Den Eingangspost kann man nicht so stehen lassen.
Die Sätze bis 11 haben der Spannung des Spiels sehr gut getan. Das sage ich als Spieler und als Zuschauer. Vorbei dies lästige rumdümpeln der Sätze, bis es spannend wird. Das Aufschlagspiel auf zwei Aufschläge zu verkürzen war die logische Konsequenz.
Die Einführung des 40mm Ball war in der Tat ein Flop, aber sie hat uns auch nicht geschadet, denn die Materialentwicklung hat diesen Nachteil wieder ausgeglichen.

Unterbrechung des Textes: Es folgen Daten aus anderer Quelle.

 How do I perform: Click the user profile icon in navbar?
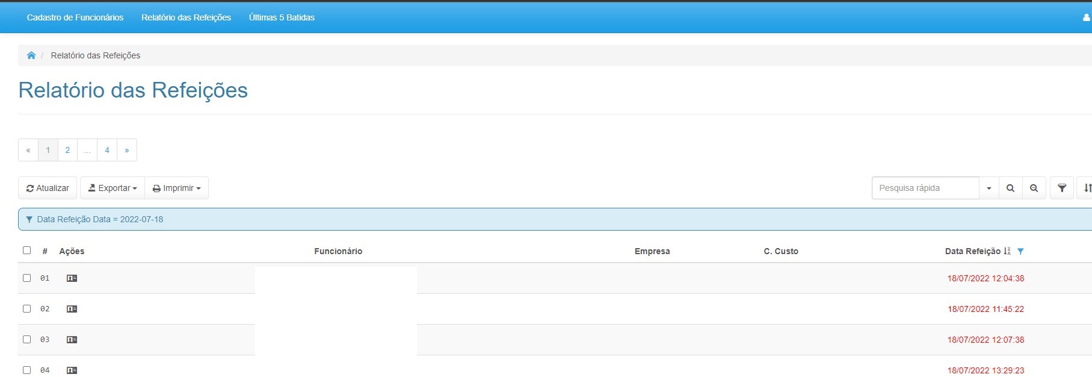point(1086,17)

Das der neue Ball weniger Spin haben soll ist doch eine Behauptung! Noch gibt es keinen fertig entwickelten Ball. Es gibt lediglich die Aussage, dass die Bälle, die es bisher gibt bis zu 30% weniger Spin haben. Dies wurde von Jörg Rosskopf gesagt, dem gleichen Mann, der behauptet in größeren Hallen fliegt der Ball langsamer und der sich bereits als jugendlicher für eine Profikarriere (und gegen ordentliche Bildung) entschieden hat

Den Frischklebesound hört man auch heute noch in den Hallen, teilweise durch andere Beläge, teilweise...

...hier ist aber wirklich einiges schief gelaufen. Trotzdem kann es sich eine Sportart und damit der federführende Verband nicht leisten gesundheitsschädliches Spielmaterial zuzulassen. Ob das der Hauptgrund war oder nur eine Schutzbehauptung, mag mal dahin gestellt sein
Ansonsten finde ich es sehr fragwürdig nach 20 Jahren wieder in einen Sport einzusteigen und alle Änderungen in Frage zu stellen getreu dem Motto: früher war alles besser!
Das Rummeckern an der Verbandsarbeit hat in unserem Sport ja Tradition. Ich hab mal ähnlich von meinem Landesverband gedacht, bis dahin hatte ich aber auch so gut wie keinen Kontakt dahin. Seit sich das geändert hat, hat sich auch meine Einstellung dazu geändert.
Also, meiner Meinung nach gab es wirklich einige fragwürdige Änderungen, viele waren aber auch eine Bereicherung (Sätze bis 11) aber im Großen und Ganzen ist Tischtennis immer noch Tischtennis.